Whenever a line of the material contains the string "agent", it should be copied.

◆ Provided data ◆
* * *

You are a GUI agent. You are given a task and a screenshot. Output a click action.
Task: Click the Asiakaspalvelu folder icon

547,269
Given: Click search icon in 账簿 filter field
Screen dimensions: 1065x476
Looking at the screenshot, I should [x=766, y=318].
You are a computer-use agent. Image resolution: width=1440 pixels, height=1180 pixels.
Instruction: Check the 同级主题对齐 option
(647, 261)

* * *

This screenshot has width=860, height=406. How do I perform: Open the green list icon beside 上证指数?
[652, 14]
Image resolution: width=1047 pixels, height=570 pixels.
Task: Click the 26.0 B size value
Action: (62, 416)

* * *

◆ Response box ◆
You are a GUI agent. You are given a task and a screenshot. Output a click action.
You are a computer-use agent. Image resolution: width=1440 pixels, height=1180 pixels.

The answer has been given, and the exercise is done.